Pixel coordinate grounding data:
^^^^
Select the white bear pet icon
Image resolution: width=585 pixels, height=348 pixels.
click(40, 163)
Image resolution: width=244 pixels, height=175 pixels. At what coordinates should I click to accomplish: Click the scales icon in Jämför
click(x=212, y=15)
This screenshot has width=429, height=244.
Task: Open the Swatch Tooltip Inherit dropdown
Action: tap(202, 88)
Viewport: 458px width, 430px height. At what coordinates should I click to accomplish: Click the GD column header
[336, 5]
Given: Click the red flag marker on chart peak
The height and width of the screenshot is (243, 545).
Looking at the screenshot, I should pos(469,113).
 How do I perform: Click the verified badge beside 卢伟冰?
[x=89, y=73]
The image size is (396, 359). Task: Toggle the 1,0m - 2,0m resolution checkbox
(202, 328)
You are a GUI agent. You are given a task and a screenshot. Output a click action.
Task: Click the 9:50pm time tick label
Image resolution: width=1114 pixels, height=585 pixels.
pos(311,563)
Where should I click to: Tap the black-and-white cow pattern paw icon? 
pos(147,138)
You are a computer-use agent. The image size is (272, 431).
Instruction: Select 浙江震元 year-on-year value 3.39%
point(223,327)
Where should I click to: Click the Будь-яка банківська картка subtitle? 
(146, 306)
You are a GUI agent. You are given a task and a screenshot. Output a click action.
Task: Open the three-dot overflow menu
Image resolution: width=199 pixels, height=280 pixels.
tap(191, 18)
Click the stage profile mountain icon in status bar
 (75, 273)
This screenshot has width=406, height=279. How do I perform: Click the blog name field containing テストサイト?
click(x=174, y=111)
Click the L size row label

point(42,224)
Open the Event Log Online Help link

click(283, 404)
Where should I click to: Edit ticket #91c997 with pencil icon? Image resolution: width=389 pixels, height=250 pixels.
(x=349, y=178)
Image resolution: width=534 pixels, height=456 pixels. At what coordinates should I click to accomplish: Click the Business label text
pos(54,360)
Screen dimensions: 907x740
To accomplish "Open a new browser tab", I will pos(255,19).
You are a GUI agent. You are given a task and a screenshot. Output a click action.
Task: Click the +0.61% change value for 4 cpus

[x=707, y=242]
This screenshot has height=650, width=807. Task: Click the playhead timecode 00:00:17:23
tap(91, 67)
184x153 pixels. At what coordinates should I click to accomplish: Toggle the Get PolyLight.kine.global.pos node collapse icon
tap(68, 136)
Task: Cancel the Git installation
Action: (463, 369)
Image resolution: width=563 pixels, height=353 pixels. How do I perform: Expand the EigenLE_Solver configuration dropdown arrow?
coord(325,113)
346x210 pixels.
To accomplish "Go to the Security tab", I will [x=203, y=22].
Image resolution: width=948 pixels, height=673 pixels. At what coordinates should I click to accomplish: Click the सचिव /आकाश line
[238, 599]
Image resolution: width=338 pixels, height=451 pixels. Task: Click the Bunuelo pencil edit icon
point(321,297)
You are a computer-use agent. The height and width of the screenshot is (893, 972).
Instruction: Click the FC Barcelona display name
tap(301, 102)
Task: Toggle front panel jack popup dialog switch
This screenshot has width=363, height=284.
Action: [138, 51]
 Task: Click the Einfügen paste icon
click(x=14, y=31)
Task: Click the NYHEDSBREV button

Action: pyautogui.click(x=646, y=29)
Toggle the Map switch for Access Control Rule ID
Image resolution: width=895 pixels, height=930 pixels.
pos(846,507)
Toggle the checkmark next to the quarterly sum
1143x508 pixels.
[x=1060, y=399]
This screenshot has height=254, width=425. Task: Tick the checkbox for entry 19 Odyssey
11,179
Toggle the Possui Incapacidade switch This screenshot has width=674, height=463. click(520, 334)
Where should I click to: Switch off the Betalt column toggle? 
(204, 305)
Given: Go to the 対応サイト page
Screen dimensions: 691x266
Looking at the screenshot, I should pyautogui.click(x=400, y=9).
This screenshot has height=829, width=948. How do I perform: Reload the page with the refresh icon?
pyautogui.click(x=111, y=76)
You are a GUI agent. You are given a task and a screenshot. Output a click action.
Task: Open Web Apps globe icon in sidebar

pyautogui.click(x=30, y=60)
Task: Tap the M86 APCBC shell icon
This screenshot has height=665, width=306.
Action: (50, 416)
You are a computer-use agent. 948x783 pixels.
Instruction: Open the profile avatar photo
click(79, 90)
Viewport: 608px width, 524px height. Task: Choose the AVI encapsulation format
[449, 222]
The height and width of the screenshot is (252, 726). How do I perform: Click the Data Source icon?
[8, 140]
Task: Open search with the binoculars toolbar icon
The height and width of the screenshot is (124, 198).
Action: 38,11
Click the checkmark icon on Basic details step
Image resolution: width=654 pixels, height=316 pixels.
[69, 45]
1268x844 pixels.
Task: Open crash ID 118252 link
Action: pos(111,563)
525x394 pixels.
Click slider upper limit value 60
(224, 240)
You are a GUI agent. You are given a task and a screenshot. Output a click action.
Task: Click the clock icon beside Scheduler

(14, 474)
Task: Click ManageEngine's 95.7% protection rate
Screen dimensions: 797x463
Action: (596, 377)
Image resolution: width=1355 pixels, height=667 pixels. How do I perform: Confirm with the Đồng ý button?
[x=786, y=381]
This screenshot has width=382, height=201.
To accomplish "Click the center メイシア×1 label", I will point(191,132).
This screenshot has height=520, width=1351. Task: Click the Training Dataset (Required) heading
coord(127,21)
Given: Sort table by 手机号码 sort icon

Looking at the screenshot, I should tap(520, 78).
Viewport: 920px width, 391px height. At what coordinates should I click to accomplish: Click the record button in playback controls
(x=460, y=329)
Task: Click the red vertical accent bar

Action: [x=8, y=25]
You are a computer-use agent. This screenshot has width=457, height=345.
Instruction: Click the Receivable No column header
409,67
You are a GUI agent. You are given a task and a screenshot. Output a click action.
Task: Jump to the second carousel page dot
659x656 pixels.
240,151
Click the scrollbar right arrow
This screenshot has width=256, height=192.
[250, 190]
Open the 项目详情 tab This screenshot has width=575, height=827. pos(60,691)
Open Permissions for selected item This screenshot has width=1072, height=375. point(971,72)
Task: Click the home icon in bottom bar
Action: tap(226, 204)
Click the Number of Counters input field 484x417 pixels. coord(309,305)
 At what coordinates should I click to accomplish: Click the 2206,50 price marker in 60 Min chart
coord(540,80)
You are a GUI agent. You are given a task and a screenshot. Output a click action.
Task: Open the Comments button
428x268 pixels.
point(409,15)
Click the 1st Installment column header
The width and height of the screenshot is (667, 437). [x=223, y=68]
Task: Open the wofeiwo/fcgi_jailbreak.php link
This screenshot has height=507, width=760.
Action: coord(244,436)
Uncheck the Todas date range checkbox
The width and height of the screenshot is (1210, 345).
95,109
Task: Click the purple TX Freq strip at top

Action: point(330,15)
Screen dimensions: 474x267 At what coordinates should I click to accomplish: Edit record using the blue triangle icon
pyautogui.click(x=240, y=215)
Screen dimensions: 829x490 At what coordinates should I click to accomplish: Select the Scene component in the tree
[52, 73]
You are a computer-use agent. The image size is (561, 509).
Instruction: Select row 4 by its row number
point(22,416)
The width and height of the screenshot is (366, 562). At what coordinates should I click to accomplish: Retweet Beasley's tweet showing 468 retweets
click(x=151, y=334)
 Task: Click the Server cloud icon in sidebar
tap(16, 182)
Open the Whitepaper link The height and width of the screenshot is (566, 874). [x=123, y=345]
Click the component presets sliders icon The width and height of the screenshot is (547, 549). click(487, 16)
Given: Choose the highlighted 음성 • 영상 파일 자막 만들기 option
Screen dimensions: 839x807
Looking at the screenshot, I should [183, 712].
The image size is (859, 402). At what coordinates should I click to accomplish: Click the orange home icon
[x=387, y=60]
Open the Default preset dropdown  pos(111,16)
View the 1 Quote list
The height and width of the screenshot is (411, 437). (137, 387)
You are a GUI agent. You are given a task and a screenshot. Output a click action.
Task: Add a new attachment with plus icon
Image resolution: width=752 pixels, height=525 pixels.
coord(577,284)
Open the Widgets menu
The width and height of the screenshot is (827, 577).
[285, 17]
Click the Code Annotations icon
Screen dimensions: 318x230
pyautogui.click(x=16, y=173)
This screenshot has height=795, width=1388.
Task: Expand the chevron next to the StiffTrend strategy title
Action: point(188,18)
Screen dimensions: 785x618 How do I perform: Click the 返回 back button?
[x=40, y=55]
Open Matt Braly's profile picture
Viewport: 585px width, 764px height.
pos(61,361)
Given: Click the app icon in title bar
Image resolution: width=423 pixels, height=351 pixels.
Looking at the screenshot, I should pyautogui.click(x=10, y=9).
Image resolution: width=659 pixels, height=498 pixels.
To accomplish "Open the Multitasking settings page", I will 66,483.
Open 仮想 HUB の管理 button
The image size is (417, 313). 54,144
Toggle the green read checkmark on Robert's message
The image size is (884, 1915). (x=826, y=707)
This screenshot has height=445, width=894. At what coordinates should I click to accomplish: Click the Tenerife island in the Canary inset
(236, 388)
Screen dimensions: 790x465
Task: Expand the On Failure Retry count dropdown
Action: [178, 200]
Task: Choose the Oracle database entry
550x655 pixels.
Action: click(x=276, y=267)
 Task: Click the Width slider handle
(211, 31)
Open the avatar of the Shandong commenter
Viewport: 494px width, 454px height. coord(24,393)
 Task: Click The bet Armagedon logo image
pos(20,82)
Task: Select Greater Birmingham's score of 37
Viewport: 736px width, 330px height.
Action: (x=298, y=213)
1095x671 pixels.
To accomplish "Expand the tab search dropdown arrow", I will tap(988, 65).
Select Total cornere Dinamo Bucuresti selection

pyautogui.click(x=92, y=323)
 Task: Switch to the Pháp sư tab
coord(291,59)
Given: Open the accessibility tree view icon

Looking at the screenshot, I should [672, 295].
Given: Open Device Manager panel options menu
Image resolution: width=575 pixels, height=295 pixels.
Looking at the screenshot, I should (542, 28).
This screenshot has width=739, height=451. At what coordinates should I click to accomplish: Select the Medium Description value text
^^^^
▶ [PROBLEM STATEMENT]
Above are the records; repeat exactly the lines from the one holding "The height and width of the screenshot is (252, 726)." down to the one holding "525x394 pixels.", end lines included.

▶ [OUTPUT]
The height and width of the screenshot is (252, 726). How do I perform: Click the Data Source icon?
[8, 140]
Task: Open search with the binoculars toolbar icon
The height and width of the screenshot is (124, 198).
Action: 38,11
Click the checkmark icon on Basic details step
Image resolution: width=654 pixels, height=316 pixels.
[69, 45]
1268x844 pixels.
Task: Open crash ID 118252 link
Action: pos(111,563)
525x394 pixels.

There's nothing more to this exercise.